保険金不正請求問題で揺れる中古車販売「ビッグモーター」だが、図らずも、ある商品の経済効果に貢献する事態が起きているという。
板金や塗装を行っていた一部店舗で、客から修理依頼を受けた車にゴルフボールなどで傷をつけ、不正に自動車保険の水増し請求をしていたことが発覚した同社では、すでに兼重宏之社長と、息子で副社長だった兼重宏一氏は辞任。新社長を据えているが、現在では店舗前の街路樹の問題も大きく取り上げられている。各地の店舗前で相次いで報告される「店先の街路樹が枯れている」との告発だ。全国で少なくとも20カ所以上の報告があるといい、埼玉県の所沢店の店長が7月29日、「除草剤を定期的にまいていた」と説明したことがわかっており、同県の浦和美園店の店長も、さいたま市に対し「月に1〜2回まいている」と除草剤の使用を認めている。

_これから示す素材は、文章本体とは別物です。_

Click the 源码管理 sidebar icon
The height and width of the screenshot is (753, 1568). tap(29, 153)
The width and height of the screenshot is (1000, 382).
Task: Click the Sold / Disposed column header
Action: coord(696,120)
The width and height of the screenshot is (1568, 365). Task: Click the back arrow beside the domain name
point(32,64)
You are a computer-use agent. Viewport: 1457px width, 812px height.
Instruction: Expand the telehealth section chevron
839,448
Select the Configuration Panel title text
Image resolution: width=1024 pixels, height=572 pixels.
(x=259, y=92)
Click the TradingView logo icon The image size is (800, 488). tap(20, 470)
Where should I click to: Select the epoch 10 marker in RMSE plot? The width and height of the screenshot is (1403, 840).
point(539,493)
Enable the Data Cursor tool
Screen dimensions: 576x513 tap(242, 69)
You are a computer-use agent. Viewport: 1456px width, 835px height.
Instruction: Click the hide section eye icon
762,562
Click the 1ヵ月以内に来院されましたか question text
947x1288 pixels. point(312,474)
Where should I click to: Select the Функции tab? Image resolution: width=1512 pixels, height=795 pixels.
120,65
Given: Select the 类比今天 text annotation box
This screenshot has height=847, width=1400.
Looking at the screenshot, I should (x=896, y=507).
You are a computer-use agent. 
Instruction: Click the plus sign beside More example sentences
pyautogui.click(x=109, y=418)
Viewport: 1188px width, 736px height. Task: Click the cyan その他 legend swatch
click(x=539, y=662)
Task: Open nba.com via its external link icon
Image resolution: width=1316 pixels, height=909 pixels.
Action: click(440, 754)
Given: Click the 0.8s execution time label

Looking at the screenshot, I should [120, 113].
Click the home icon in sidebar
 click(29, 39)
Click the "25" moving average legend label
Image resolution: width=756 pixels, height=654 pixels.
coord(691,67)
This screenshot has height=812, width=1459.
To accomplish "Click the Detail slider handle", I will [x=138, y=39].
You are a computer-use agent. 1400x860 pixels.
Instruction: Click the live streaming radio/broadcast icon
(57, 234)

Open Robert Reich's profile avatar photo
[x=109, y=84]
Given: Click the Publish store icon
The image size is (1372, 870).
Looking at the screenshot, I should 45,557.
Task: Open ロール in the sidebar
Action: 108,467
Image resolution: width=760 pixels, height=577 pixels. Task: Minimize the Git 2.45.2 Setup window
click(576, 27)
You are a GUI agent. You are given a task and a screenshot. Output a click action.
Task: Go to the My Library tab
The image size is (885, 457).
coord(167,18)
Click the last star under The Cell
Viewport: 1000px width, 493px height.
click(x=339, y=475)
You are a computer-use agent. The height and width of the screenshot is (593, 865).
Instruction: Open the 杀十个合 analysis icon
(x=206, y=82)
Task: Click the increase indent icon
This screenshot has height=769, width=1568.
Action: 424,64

これらの行為が、通りを走る車から店舗を見えやすくする、枯れ葉が舞って清掃する手間となるため街路樹ごと枯らすなどの意図的なものだった場合、大きな問題に発展する可能性がある。一方で、ビッグモーターが使用したとされる除草剤は急激にその株を上昇させているようだ。
「ビッグモーターによる“街路樹枯らし”疑惑が深まった要因として、店舗前だけ不自然に木々が枯死している様子がGoogleストリートビュー上で確認されたこと、加えて、ビッグモーターの従業員と思しき複数名の人物が店先の植木に何かを散布している様子、衛生薬品メーカー『フマキラー』の除草剤『除草王』が店舗前に置かれている画像もありました。すると、このシリーズ商品のオンライン通販には『ビッグモーター御用達!』『この除草剤を使えばすぐに邪魔な樹木を枯らす事が出来ちゃいます!』などのレビューがズラリ。“サッと広がり、スッと染み込む!根まで枯らす”とうたう商品の実力が『完璧に証明された』として、一部ホームセンターでは売り切れ状態との証言もあります。さらに26日には東証スタンダード上場のフマキラー株が年初来高値を更新するなど、“ビッグモーター特需”の恩恵を受けているようです」(テレビ誌ライター)
道路沿いの街路樹は、町の美観や道路環境を整えるだけでなく、歩行者への日陰の提供や事故時のガードレールとしての役割も期待されるもの。いち民間企業が意図的に枯死させる行為は、決して許されない。